**EXERCISE PASSAGE**
##############################

Wednesday, April 07, 2010 06:34:36 AM, IANS

Raipur/New Delhi: India’s sweeping anti-Maoist offensive suffered a huge blow Tuesday when the Leftwing guerrillas ambushed and massacred 76 security personnel in the dense forests of Chhattisgarh in the worst such attack since the Maoist rebellion erupted 43 years ago.

Prime Minister Manmohan Singh voiced concern over the unprecedented massacre after hundreds of Maoists trapped over 80 Central Reserve Police Force (CRPF) personnel on a hilly stretch in Dantewada district and went on a killing spree using pressure bombs and automatic weapons.

In no time, at least 75 CRPF men and a Chhattisgarh police officer lay dead in the inhospitable area in the heart of the country where the rebels have run a de facto state for decades, enlisting the support of a large number of impoverished tribals.

As the besieged men lost radio contact with Raipur, about 450 km away, authorities rushed helicopters, one of which came under fire. Only seven men survived the brutal and well-planned attack, barely two days after Home Minister P. Chidamabaram dubbed the Maoists cowards.

In no time, security experts, including Chhattisgarh’s former security advisor K.P.S. Gill, who crushed Sikh separatist militancy in Punjab in 1993, hit out at the state government’s flawed anti-Maoist offensive.

##############################

**QUESTIONS TO ANSWER**
A: Transcribe the Dantewada ambush report from "Raipur/New Delhi: India’s" up to and including "43 years ago.".
B: Summarize the Dantewada ambush report in two sentences.
C: According to the Dantewada ambush report, why did India's anti-Maoist offensive suffer a huge blow? Answer in one or two sentences.
The items after the Dantewada ambush report come from a different source.

**Saved entries**
##############################

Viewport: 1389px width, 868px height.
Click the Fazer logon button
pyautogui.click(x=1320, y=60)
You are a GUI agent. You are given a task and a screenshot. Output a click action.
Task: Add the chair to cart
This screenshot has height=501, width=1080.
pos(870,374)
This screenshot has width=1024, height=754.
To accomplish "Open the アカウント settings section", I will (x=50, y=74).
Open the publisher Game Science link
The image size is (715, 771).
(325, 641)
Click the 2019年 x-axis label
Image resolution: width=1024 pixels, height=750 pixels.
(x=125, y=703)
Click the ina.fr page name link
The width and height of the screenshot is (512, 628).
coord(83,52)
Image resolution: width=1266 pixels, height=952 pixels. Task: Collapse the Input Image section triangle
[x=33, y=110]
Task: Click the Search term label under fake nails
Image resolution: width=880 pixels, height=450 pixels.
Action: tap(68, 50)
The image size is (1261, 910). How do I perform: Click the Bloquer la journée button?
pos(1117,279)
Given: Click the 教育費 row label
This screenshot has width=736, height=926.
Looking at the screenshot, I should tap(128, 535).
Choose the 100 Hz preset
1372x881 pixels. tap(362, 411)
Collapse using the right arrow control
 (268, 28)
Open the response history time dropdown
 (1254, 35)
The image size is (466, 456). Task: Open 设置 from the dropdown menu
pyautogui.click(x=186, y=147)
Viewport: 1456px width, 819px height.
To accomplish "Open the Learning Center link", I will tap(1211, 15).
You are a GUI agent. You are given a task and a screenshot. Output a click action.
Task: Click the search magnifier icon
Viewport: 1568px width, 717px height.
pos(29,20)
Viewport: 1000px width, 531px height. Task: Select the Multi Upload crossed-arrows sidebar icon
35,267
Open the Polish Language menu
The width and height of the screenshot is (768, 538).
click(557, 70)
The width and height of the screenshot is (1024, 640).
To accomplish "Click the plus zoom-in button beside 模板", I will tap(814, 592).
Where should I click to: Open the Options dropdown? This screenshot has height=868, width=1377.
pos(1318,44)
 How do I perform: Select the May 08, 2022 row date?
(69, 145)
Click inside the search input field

##############################

**RESULTS FOR EACH TASK**
A:
Raipur/New Delhi: India’s sweeping anti-Maoist offensive suffered a huge blow Tuesday when the Leftwing guerrillas ambushed and massacred 76 security personnel in the dense forests of Chhattisgarh in the worst such attack since the Maoist rebellion erupted 43 years ago.

B: On Tuesday, hundreds of Maoist guerrillas trapped over 80 CRPF personnel on a hilly stretch in Chhattisgarh's Dantewada district and killed at least 75 of them along with a Chhattisgarh police officer, the worst such attack since the rebellion erupted 43 years earlier. Only seven men survived, and security experts, including K.P.S. Gill, hit out at the state government's anti-Maoist offensive.

C: The offensive suffered a huge blow because Leftwing guerrillas ambushed and massacred 76 security personnel in the dense forests of Chhattisgarh on Tuesday. It was the worst such attack since the Maoist rebellion erupted 43 years earlier.